Louis Smith

Personal information
- Full name: Louis Russell Cordiner Smith
- Born: 9 January 2005 (age 21)
- Batting: Right-handed
- Bowling: Right arm fast-medium

Career statistics
| Competition | First-class |
| Matches | 1 |
| Runs scored | 15 |
| Batting average | 15.00 |
| 100s/50s | 0/0 |
| Top score | 15 |
| Balls bowled | 60 |
| Wickets | 1 |
| Bowling average | 37.00 |
| 5 wickets in innings | 0 |
| 10 wickets in match | 0 |
| Best bowling | 1/31 |
| Catches/stumpings | 1/– |
- Source: CricketArchive, 21 July 2025

= Louis Smith (cricketer) =

Australian cricketer

Louis Russell Cordiner Smith (born 9 January 2005) is an Australian cricketer. A right-arm fast bowler, he made his first-class cricket debut for Australia A on 13 July 2025 against Sri Lanka A.

==Career==
From Tasmania, Smith played for University of Tasmania and played club cricket in Darwin, although he missed most of the 2023-24 summer with a knee injury.

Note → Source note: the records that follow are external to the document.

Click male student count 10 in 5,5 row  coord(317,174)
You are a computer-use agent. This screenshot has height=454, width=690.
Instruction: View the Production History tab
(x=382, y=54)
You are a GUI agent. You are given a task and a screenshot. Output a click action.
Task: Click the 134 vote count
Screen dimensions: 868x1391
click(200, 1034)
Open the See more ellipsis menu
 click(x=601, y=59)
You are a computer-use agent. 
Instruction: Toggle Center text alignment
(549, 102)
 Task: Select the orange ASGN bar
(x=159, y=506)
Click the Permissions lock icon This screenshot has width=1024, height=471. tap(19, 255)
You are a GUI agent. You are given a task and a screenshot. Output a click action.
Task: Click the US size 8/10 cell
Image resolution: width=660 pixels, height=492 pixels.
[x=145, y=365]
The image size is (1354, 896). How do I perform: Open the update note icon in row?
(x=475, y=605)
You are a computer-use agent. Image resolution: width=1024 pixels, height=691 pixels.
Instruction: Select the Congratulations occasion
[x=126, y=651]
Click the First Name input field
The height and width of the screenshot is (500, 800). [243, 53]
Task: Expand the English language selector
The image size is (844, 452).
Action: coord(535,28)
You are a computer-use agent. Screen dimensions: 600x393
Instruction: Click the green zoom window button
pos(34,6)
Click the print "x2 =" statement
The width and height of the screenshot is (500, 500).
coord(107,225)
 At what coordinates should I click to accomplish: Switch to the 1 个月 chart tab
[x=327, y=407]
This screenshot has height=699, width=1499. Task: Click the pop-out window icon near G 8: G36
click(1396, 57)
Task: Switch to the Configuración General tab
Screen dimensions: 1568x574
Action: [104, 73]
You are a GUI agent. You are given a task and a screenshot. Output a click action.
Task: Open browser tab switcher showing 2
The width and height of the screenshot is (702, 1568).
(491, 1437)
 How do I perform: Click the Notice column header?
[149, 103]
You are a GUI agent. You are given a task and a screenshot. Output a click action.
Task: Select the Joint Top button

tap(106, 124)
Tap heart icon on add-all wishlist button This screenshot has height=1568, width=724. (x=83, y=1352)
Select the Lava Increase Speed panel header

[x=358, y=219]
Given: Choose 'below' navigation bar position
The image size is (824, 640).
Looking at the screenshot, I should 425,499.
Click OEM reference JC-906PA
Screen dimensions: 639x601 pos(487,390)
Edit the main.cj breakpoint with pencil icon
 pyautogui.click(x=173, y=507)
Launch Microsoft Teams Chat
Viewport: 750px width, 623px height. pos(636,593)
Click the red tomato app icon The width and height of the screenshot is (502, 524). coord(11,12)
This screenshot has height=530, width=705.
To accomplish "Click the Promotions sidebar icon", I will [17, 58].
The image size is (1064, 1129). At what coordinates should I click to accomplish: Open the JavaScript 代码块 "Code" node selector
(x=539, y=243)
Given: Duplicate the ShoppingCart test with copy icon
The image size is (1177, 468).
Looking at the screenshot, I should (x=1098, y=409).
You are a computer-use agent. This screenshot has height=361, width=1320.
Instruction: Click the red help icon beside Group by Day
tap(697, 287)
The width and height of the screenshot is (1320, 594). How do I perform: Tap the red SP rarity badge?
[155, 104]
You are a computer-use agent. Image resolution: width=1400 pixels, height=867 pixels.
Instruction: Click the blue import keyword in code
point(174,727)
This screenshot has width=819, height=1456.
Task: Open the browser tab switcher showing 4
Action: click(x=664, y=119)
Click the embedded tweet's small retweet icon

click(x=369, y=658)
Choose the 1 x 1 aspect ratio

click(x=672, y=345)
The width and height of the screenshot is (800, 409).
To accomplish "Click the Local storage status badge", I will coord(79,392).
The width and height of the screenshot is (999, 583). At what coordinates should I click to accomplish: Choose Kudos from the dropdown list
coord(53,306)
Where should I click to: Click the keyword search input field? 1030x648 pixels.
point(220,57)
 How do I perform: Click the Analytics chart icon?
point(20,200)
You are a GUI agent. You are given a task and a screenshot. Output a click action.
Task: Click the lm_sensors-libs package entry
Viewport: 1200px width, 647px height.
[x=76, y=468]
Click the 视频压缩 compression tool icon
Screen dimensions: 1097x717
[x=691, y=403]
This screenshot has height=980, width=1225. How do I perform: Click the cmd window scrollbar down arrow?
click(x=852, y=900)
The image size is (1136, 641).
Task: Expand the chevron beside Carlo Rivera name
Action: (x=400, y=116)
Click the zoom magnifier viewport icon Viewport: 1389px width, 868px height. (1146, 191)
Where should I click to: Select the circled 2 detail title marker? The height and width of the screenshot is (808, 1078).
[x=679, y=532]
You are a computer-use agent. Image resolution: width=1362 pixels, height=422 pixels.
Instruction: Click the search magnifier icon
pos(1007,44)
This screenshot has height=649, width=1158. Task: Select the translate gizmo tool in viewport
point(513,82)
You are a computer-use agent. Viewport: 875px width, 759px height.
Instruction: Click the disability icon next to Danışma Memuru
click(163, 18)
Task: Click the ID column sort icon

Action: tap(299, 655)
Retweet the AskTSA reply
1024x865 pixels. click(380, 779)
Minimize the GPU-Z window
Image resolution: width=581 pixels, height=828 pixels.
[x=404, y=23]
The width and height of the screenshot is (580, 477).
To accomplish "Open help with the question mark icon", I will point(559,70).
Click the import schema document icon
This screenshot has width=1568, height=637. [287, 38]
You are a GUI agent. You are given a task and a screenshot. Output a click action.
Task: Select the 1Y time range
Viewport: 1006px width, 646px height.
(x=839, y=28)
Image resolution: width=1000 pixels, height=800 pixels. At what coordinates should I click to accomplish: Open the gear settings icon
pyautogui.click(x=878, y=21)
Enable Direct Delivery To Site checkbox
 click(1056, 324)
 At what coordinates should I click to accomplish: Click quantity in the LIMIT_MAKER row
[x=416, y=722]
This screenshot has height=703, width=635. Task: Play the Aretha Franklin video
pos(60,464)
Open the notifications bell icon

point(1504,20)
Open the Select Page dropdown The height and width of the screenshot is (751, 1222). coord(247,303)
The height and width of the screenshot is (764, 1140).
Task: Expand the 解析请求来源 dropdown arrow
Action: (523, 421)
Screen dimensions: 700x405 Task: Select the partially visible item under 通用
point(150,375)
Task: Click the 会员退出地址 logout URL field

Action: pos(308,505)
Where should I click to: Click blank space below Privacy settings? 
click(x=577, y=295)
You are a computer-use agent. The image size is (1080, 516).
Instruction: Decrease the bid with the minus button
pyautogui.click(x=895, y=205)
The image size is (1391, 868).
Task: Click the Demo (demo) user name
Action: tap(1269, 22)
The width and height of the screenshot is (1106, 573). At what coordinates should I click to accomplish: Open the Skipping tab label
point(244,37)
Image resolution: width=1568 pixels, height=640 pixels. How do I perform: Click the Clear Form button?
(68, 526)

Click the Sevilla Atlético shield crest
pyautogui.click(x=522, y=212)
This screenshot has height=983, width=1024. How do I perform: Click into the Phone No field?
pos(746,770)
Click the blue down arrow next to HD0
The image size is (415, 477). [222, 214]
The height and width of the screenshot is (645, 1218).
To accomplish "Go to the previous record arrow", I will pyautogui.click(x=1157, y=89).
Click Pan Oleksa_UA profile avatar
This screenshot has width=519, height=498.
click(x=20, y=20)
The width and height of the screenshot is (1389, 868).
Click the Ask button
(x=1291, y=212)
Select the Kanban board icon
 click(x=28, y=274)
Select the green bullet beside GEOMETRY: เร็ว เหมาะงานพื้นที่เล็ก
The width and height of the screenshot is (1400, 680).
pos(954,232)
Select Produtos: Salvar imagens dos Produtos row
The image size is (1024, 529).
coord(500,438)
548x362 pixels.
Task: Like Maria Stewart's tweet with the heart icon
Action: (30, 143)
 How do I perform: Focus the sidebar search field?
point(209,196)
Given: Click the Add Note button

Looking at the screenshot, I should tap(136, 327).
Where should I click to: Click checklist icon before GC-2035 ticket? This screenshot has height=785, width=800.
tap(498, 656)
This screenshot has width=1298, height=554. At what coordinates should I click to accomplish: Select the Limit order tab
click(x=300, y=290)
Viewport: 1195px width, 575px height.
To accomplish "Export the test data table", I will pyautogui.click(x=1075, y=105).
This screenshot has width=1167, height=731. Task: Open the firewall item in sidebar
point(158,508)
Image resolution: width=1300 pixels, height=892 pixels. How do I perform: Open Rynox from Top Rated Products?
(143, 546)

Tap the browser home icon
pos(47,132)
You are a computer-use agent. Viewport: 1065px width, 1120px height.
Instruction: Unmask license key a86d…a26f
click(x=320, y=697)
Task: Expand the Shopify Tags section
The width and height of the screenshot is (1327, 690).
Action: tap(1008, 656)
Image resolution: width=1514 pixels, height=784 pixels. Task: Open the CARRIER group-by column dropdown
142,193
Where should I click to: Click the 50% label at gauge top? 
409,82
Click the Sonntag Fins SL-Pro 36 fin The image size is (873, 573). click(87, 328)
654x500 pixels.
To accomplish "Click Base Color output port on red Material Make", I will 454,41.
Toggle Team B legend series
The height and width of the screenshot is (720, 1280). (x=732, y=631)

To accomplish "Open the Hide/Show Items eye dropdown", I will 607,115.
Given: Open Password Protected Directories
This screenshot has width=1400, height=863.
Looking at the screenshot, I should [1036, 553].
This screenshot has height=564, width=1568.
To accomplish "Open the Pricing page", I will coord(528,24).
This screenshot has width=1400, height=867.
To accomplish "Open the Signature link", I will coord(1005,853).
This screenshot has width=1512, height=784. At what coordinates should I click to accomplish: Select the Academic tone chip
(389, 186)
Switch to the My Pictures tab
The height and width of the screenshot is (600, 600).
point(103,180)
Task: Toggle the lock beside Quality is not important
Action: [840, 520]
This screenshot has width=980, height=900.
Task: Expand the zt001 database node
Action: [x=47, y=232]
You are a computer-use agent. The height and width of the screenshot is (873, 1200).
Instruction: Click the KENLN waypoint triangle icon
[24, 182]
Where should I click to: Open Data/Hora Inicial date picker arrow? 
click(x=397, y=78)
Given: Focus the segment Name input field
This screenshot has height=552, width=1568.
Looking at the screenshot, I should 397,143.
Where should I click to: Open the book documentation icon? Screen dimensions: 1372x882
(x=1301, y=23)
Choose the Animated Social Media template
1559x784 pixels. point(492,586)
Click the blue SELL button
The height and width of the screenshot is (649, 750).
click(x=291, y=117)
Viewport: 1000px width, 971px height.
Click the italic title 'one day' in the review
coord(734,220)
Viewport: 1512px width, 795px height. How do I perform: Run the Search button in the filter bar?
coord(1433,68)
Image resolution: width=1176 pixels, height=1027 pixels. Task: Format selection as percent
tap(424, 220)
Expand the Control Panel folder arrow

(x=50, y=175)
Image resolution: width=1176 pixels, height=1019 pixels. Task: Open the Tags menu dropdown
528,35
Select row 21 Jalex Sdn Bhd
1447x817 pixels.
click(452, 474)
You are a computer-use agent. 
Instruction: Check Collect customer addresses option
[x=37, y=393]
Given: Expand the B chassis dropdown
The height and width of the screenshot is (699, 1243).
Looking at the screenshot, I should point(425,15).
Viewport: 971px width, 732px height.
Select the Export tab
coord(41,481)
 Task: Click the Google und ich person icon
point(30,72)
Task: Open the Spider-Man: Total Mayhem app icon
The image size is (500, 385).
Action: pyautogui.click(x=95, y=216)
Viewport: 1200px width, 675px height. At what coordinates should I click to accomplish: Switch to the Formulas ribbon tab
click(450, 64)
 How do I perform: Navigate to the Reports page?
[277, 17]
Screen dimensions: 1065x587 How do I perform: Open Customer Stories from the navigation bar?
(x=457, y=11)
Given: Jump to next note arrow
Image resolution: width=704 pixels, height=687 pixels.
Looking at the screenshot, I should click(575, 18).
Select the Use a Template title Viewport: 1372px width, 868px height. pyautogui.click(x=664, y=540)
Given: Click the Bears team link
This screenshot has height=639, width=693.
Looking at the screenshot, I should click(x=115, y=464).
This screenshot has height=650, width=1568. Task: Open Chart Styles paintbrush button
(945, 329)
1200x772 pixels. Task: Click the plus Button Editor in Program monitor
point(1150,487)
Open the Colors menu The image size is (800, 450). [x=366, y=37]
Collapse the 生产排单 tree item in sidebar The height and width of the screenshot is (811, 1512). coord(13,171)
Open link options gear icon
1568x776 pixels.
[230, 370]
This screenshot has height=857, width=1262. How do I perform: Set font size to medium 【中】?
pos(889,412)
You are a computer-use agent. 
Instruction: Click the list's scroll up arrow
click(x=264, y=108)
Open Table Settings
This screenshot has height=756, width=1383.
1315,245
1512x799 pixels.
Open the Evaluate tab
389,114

He was called-up to the Australia A cricket team in 2025 as a late injury replacement for Jack Nisbet and made his first-class debut against Sri Lanka A in July 2025.

==Personal life==
He played for the University of Tasmania alongside his brother Sam, with the pair both scoring centuries in the same day in 2023.